Eleitoral
MPF assina junto com MPT e MPSP compromisso de combate ao assédio eleitoral no ambiente empresarial
Objetivo é implementar medidas preventivas e repressivas de combate aos atos que atentem contra a liberdade de voto dos cidadãos
Foto: MPSP
Na semana passada, no dia 28 de abril, o Ministério Público Federal (MPF), o Ministério Público do Trabalho e o Ministério Público do Estado de São Paulo assinaram a "Carta Aberta contra o Assédio Eleitoral". No documento, as três instituições se comprometem a desenvolver mecanismos de combate ao assédio eleitoral no ambiente empresarial no estado de São Paulo e criar canais para a efetivação de denúncias. Na última eleição presidencial, mais de 4.000 trabalhadores formalizaram reclamações contra a pressão patronal
"O assédio eleitoral é uma coisa muito grave, caracterizadora de ilícito eleitoral passível de punição. A nossa atuação conjunta se baseia na garantia de que o voto seja livre de qualquer coação econômica ou moral, sendo o assédio eleitoral considerado uma prática ilícita que pode gerar consequências trabalhistas, criminais, disciplinar ou a de responsabilidade por ato de improbidade administrativa,", destacou o procurador regional eleitoral, Paulo Taubemblatt, durante a cerimônia de assinatura do documento.
Além do procurador regional eleitoral de São Paulo, assinaram a “Carta Aberta” a procuradora-chefe do MPT em São Paulo, Vera Lucia Carlos; a procuradora-chefe do MPT Campinas, Alvamari Cassillo Tebet; e o procurador-geral de Justiça de São Paulo, Paulo Sérgio de Oliveira e Costa.
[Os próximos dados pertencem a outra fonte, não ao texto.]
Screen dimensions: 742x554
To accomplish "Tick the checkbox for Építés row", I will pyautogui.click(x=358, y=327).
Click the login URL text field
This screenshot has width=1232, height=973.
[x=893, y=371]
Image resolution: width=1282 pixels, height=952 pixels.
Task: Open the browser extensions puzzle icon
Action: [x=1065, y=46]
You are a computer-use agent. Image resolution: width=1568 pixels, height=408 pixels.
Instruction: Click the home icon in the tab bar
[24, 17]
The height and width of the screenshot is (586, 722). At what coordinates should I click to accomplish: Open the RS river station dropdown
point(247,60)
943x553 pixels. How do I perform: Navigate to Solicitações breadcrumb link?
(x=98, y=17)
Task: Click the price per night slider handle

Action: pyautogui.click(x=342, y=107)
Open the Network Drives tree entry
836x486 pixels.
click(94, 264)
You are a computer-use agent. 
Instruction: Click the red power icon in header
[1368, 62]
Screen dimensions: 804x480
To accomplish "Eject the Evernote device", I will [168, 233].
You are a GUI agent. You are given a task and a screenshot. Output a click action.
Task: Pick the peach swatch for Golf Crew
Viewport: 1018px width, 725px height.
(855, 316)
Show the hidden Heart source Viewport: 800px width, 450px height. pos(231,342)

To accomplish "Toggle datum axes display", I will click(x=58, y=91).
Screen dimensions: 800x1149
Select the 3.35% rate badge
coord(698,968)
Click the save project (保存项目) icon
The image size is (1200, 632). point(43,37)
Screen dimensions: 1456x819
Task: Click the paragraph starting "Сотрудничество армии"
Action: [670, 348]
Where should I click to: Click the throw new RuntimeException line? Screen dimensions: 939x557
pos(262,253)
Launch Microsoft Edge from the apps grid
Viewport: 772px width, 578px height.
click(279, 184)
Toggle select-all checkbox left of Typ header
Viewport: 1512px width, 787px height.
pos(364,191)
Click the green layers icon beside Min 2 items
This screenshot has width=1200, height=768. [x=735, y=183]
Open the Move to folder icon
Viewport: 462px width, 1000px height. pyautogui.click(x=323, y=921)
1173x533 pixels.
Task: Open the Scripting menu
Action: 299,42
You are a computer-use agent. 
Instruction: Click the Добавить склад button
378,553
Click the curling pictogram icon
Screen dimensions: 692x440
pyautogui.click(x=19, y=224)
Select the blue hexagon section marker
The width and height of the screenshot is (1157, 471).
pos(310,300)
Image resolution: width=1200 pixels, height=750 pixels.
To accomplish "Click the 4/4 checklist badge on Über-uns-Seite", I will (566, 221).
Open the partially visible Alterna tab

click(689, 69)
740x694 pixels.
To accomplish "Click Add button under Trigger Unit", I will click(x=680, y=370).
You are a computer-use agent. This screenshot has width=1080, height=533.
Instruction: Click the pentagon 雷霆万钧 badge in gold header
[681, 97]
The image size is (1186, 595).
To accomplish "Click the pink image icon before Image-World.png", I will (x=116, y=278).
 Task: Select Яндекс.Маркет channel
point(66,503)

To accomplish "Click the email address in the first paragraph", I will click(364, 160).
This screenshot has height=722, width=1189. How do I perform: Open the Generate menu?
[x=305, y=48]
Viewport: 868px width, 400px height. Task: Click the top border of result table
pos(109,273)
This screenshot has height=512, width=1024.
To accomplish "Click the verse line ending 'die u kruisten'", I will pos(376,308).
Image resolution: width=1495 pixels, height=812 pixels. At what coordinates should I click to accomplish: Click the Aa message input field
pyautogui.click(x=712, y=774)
Nos pleitos eleitorais de 2022 e 2024, em todo o país, mais de 4.000 trabalhadores denunciaram ao MPT terem sofrido pressão patronal sobre a escolha de seus candidatos. O estado de São Paulo foi o segundo que mais recebeu Notícias de Fato (537 no total), ficando atrás apenas de Minas Gerais.
O que é o assédio eleitoral? – Apesar de a prática remontar aos tempos do coronelismo, foi em 2022 que o termo “assédio eleitoral” passou a existir. A prática se diferencia do assédio moral por orientação política por ter uma finalidade específica: alterar o resultado de um determinado pleito eleitoral.
A prática ocorre sempre que há uma intimidação do empregador, utilizando de sua estrutura empresarial e de seu poder diretivo, para modificar o voto do trabalhador a ele vinculado.
São exemplos de assédio eleitoral: ameaça de demissões a depender do resultado das eleições; obrigar a utilização de uniformes alusivos a determinado candidato; incentivos financeiros ou promessas de promoção condicionados à vitória de determinado candidato; reuniões internas com o objetivo de mobilizar o voto dos trabalhadores; proibir a locomoção do empregado no dia da eleição, impedindo-o de votar.